The termination of public funding for the Sector Skills Councils and the consequent winding up of, inter alia, the Tech Partnership has led to a re-fragmentation of the channels via which digital employers and skills providers can make their views known to those working on course and qualification development and delivery. It is, however, interesting that the large IT employers funding one of the successor bodies, that looking after standards and quality control for graduate level digital apprenticeships, are making clear to Universities that they have no time to respond to contacts other than collectively via the new group. Other industries appear to be agreeing similar de facto arrangement with the Institute for Apprenticeships, including for technician level apprenticeships.
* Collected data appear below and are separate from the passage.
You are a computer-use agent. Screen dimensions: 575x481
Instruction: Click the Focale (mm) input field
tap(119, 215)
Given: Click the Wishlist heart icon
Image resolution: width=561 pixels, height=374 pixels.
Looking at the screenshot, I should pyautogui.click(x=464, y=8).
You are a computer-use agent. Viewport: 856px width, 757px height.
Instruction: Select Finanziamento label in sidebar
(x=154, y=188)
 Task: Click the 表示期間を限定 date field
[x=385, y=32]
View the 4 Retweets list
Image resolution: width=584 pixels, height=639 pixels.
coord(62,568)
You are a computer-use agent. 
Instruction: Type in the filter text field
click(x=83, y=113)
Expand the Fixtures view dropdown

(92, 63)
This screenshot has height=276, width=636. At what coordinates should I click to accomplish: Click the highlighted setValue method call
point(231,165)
Will DCMS support the Digital Industries in organising similar arrangements with Ofsted and the Funding Agencies, who control all but the content frameworks? If so, what will happen with regard to the much wider, and more amorphous, digital user community?

Hopefully, with the Prime Ministers review into funding, we will soon the end of the long standing disconnect between employers needs and the programmes they recognise and public funding processes to support those who do not benefit from industry funded learning/training opportunities. The Digital Policy Alliance 21CN Skills Group recently agree a sub-group to look specifically at this lssue.
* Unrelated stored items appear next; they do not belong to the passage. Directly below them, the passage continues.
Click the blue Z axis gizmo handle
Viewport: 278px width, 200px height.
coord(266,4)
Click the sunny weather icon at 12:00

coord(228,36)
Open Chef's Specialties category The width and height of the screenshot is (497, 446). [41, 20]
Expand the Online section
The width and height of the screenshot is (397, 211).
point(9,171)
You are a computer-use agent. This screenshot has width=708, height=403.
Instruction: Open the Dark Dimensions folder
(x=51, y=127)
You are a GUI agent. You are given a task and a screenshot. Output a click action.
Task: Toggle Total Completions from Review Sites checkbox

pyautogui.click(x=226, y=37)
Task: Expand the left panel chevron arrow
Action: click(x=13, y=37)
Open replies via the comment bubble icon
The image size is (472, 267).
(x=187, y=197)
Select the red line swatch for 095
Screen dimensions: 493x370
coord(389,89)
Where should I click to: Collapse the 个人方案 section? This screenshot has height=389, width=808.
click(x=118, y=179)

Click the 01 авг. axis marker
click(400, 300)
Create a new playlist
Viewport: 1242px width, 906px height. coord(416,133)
5) How do we manage the transition when time is not on our side?

The new processes for applications, technician and professional level apprenticeship standards and delivery are not yet agreed, let alone operational. It is unclear which existing standards frameworks can be re-used with new technical content. The pressure from employers who are unable to offset their current training spend, including on apprenticeships, against the new levy is mounting. We can expect many to go political during the party conference season.
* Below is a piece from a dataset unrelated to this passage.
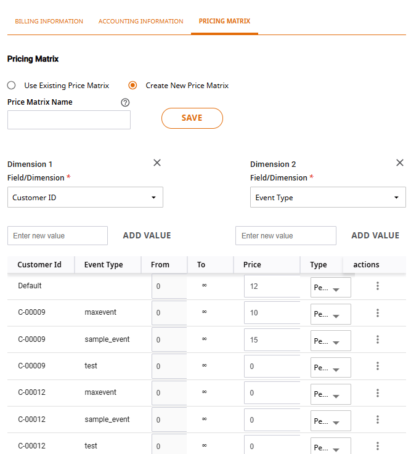Select Use Existing Price Matrix option

click(11, 86)
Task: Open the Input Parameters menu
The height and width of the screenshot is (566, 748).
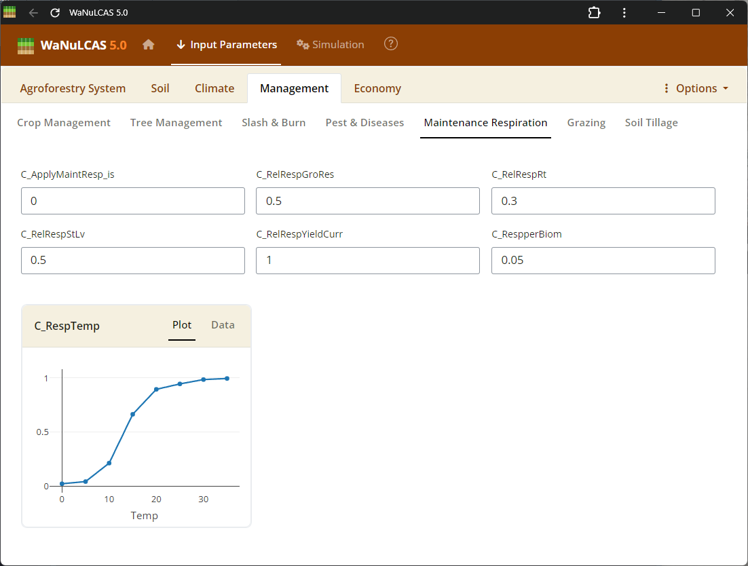Action: point(226,45)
Meanwhile the pressure to reduce reliance on imported skills and the unpopularity of the Student Loan scheme led to the Prime Minister’s review. The responses have been mixed. Some are busy preparing response to defend their current process and deferring difficult decisions until they see both the report and the implementation plans. After all they have seen off many such exercises in the past. Other believe that is it now different. Whatever it recommends the writing is on the wall and they are beginning to organise what they think it should recommend.

I therefore ask readers if they are willing to help organize/co-ordinate well-informed inputs to that review and to the various policy studies (Conservative Science and Technology Forum, Labour Digital etc.) being conducted in parallel, for who-ever (if anyone) wins the next General Election, whether before, after or instead of Brexit.

But given we would be immortal if death came from Whitehall (or Brussels, Vienna, Berlin, Moscow, Rome, Spain, Washington … take your pick), it is more important to support those building on existing successful/good practice – regardless of what Government does, or does not plan.

In this context I would like to commend the TeSLA project being worked up via iStemplus with the support of WCIT (the IT Livery Company) and the work being done via the National Education Network (the collective body for the Grids for Learning, who organise secure Internet connectivity and access to content for most schools in the UK) to not only put such materials on-line but also transform access to careers advice.

Put the two together, add in the Open University, JISC/Janet (the “mutual” which connects UK Universities, Colleges and provides the backbone for the Grids) and LINX (the “mutual” which connects UK internet users with each other and the outside world)  and the UK has a world class educational “utility” infrastructure that could give us prime-mover advantage in moving to a world class open market in cloud/AI based education, training and competence assessment products.

“All” that is missing are shared vision and ubiquitous fat fibre pipes. When the politicians lift their sights and begin to look at a world beyond Brexit I hope that is what they will begin to seek. I hope that you, dear reader, will be thinking how to help them find it.